*** Records supplied ***

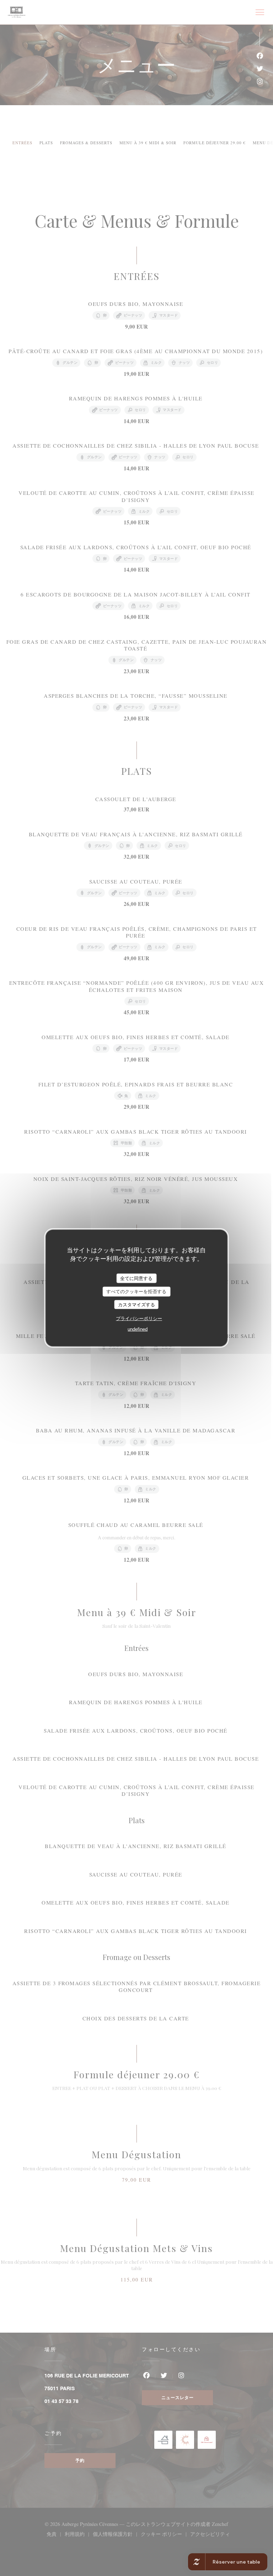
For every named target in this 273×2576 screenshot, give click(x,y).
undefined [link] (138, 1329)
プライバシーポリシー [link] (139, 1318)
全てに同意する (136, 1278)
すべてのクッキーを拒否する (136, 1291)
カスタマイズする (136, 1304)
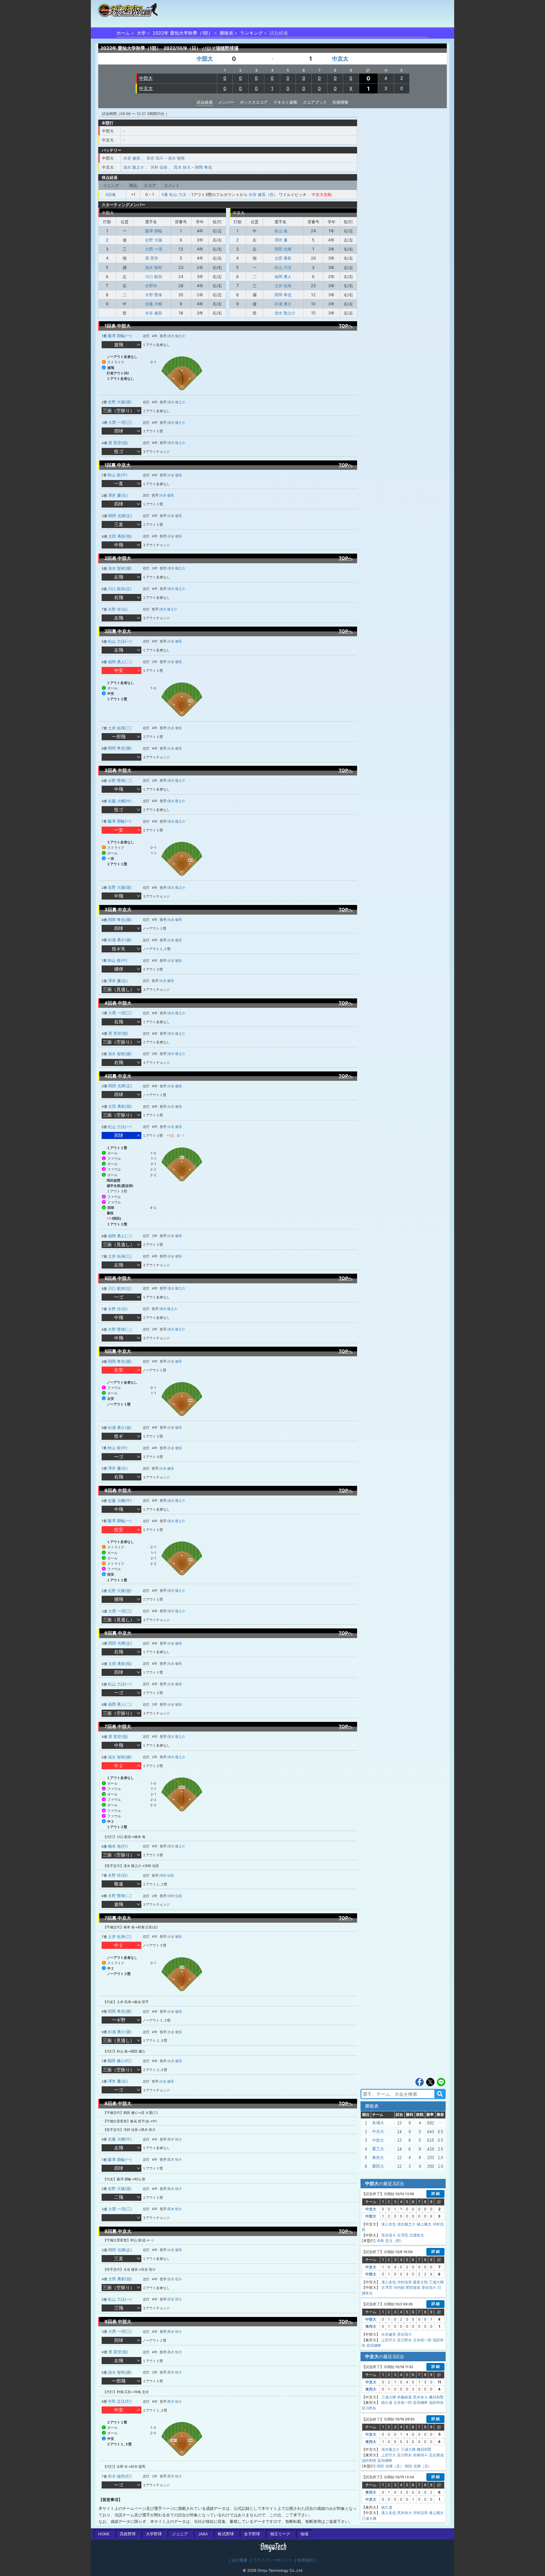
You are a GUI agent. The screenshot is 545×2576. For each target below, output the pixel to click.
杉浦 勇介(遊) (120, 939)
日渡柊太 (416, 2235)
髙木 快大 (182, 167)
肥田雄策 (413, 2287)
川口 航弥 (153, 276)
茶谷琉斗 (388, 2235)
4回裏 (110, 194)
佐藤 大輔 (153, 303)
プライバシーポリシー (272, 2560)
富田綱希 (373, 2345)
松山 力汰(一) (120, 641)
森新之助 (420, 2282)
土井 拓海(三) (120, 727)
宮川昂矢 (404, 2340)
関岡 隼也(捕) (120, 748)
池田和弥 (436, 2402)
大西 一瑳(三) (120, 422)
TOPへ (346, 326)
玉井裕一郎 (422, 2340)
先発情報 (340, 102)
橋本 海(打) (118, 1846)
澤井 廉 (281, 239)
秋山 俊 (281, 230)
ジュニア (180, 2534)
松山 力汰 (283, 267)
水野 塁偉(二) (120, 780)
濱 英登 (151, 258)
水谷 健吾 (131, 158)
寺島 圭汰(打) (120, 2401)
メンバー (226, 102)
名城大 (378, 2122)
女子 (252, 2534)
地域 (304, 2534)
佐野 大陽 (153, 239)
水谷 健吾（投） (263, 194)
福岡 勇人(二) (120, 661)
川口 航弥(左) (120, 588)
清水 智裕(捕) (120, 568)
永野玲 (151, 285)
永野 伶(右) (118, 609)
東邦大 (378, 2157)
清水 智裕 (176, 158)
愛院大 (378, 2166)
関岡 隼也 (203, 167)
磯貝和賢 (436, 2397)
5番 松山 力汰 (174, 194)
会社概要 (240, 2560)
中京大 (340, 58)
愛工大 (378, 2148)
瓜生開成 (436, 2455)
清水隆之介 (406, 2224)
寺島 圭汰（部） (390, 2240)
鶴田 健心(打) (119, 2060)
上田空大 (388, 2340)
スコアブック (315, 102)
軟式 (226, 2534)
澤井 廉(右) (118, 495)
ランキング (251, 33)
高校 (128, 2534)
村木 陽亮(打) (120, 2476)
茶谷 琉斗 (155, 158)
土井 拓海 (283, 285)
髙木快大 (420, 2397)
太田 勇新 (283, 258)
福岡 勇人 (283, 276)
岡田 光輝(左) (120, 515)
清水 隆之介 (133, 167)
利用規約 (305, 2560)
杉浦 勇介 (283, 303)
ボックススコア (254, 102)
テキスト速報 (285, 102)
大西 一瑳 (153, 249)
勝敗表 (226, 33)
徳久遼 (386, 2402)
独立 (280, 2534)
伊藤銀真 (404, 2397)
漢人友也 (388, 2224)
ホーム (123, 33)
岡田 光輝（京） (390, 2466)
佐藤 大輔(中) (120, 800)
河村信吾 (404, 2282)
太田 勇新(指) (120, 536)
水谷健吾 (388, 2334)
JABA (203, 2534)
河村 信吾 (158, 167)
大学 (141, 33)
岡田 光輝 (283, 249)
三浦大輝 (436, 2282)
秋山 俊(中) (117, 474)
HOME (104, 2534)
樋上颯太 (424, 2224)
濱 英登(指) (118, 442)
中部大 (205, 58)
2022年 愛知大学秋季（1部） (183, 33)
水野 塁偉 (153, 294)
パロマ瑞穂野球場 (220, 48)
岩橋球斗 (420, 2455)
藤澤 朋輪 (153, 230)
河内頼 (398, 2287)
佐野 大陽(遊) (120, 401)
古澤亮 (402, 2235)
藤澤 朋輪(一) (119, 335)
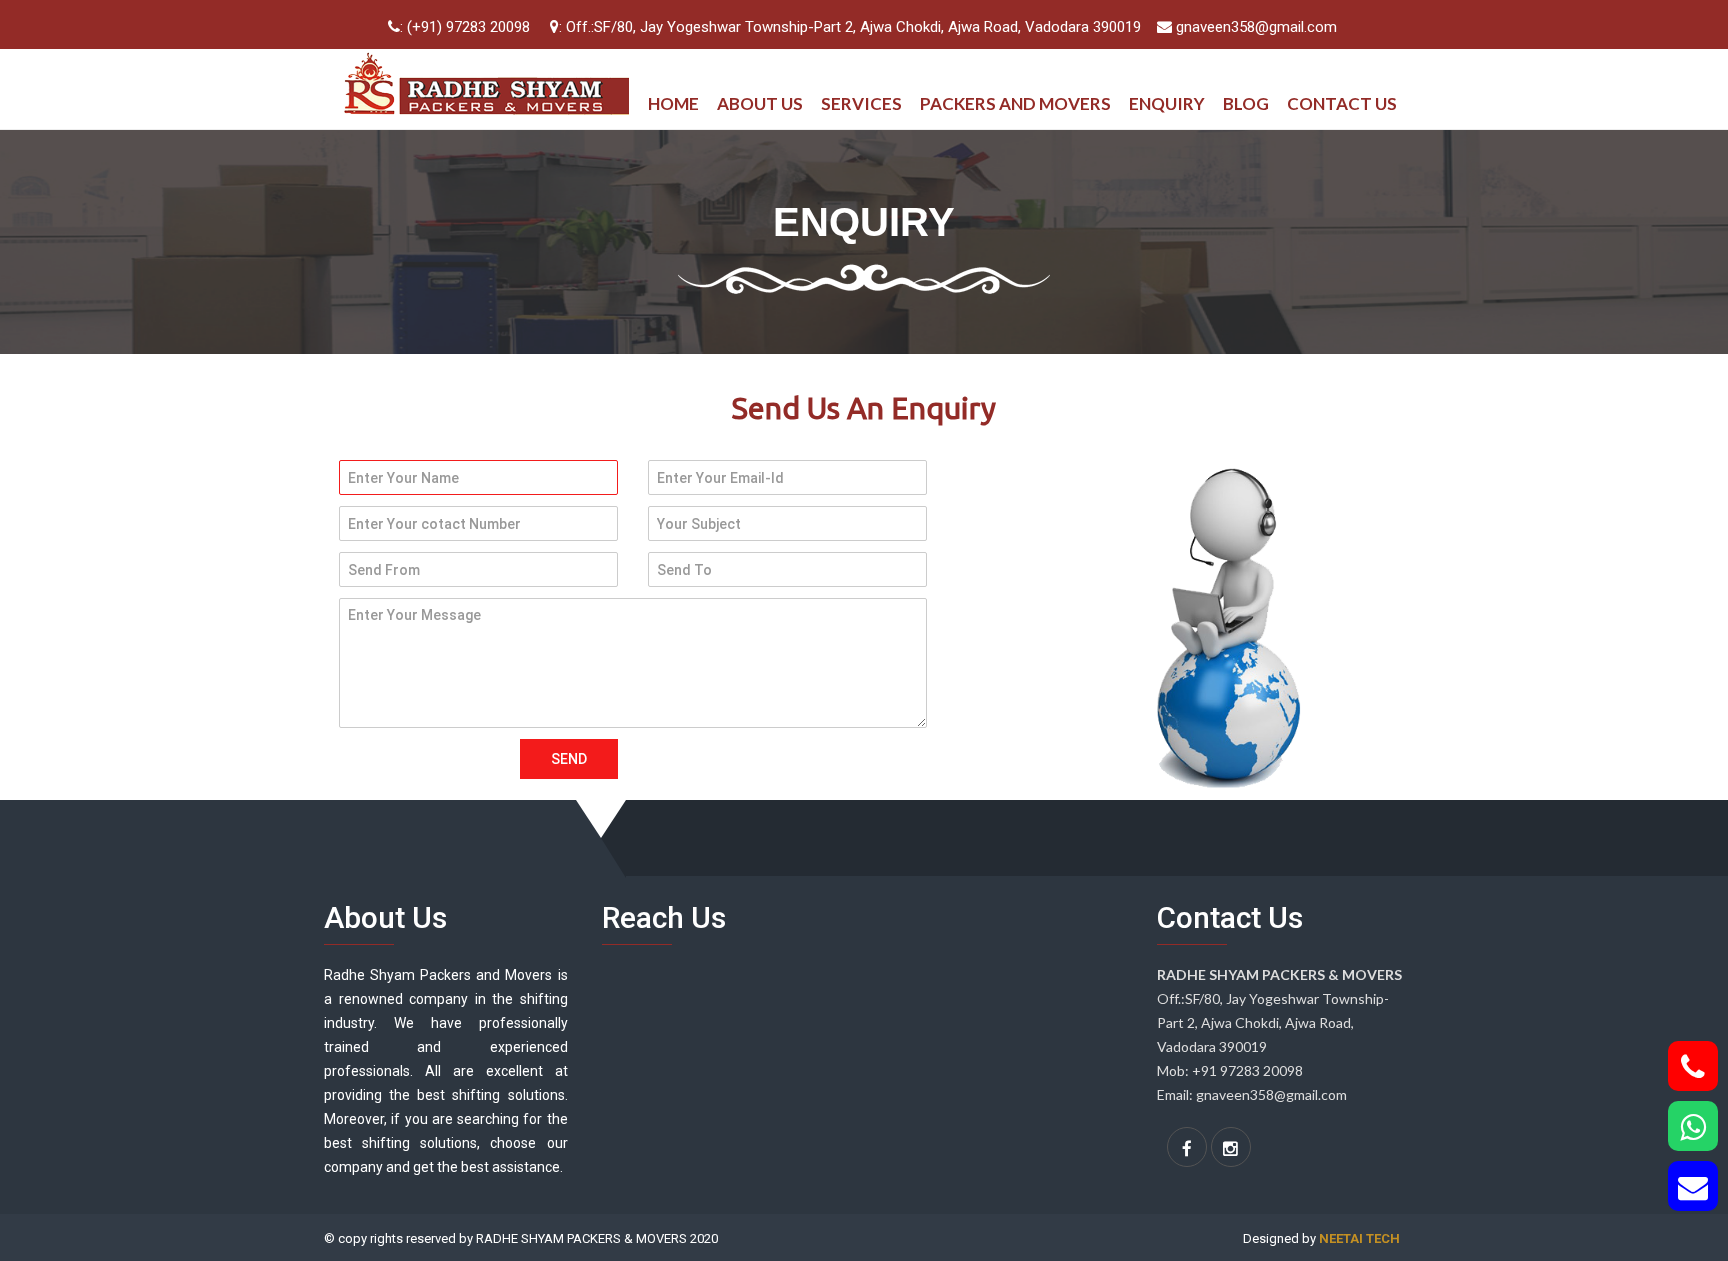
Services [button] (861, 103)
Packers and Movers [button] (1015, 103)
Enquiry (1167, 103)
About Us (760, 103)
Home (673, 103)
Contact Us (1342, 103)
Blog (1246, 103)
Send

***

### Task directions
A word-for-word copy of the entries above is needed, with every picture dropped.

### Result for this exercise
For every named target in this 273×2576 screenshot, give click(x,y).
undefined [link] (138, 1329)
プライバシーポリシー [link] (139, 1318)
全てに同意する (136, 1278)
すべてのクッキーを拒否する (136, 1291)
カスタマイズする (136, 1304)
You are a GUI agent. The screenshot is 545×2576. For each target below, output the pixel to click.
杉浦 勇介(遊) (120, 939)
日渡柊太 (416, 2235)
髙木 快大 (182, 167)
肥田雄策 (413, 2287)
川口 航弥 (153, 276)
茶谷琉斗 (388, 2235)
4回裏 (110, 194)
佐藤 大輔 (153, 303)
プライバシーポリシー (272, 2560)
富田綱希 (373, 2345)
松山 力汰(一) (120, 641)
森新之助 (420, 2282)
土井 拓海(三) (120, 727)
宮川昂矢 (404, 2340)
関岡 隼也(捕) (120, 748)
池田和弥 (436, 2402)
大西 一瑳(三) (120, 422)
TOPへ (346, 326)
玉井裕一郎 (422, 2340)
先発情報 (340, 102)
橋本 海(打) (118, 1846)
澤井 廉 (281, 239)
秋山 俊 (281, 230)
ジュニア (180, 2534)
松山 力汰 (283, 267)
水野 塁偉(二) (120, 780)
濱 英登 (151, 258)
水谷 健吾 (131, 158)
寺島 圭汰(打) (120, 2401)
メンバー (226, 102)
名城大 (378, 2122)
女子 (252, 2534)
地域 (304, 2534)
佐野 大陽 (153, 239)
水谷 健吾（投） (263, 194)
福岡 勇人(二) (120, 661)
川口 航弥(左) (120, 588)
清水 智裕(捕) (120, 568)
永野玲 (151, 285)
永野 伶(右) (118, 609)
東邦大 (378, 2157)
清水 智裕 (176, 158)
愛院大 (378, 2166)
関岡 隼也 (203, 167)
磯貝和賢 (436, 2397)
5番 松山 力汰 (174, 194)
会社概要 (240, 2560)
中京大 (340, 58)
愛工大 (378, 2148)
瓜生開成 (436, 2455)
清水隆之介 (406, 2224)
寺島 圭汰（部） (390, 2240)
鶴田 健心(打) (119, 2060)
上田空大 (388, 2340)
スコアブック (315, 102)
軟式 (226, 2534)
澤井 廉(右) (118, 495)
ランキング (251, 33)
高校 (128, 2534)
村木 陽亮(打) (120, 2476)
茶谷 琉斗 (155, 158)
土井 拓海 (283, 285)
髙木快大 (420, 2397)
太田 勇新 (283, 258)
福岡 勇人 (283, 276)
岡田 光輝(左) (120, 515)
清水 隆之介 (133, 167)
利用規約 (305, 2560)
杉浦 勇介 (283, 303)
ボックススコア (254, 102)
テキスト速報 (285, 102)
大西 一瑳 (153, 249)
勝敗表 (226, 33)
徳久遼 (386, 2402)
独立 (280, 2534)
伊藤銀真 (404, 2397)
漢人友也 (388, 2224)
ホーム (123, 33)
岡田 光輝（京） (390, 2466)
佐藤 大輔(中) (120, 800)
河村信吾 (404, 2282)
太田 勇新(指) (120, 536)
水谷健吾 (388, 2334)
JABA (203, 2534)
河村 信吾 (158, 167)
大学 (141, 33)
岡田 光輝 (283, 249)
三浦大輝 (436, 2282)
秋山 俊(中) (117, 474)
HOME (104, 2534)
樋上颯太 (424, 2224)
濱 英登(指) (118, 442)
中部大 (205, 58)
2022年 愛知大学秋季（1部） (183, 33)
水野 塁偉 (153, 294)
パロマ瑞穂野球場 (220, 48)
岩橋球斗 (420, 2455)
藤澤 朋輪 (153, 230)
河内頼 (398, 2287)
佐野 大陽(遊) (120, 401)
古澤亮 (402, 2235)
藤澤 朋輪(一) (119, 335)
Services [button] (861, 103)
Packers and Movers [button] (1015, 103)
Enquiry (1167, 103)
About Us (760, 103)
Home (673, 103)
Contact Us (1342, 103)
Blog (1246, 103)
Send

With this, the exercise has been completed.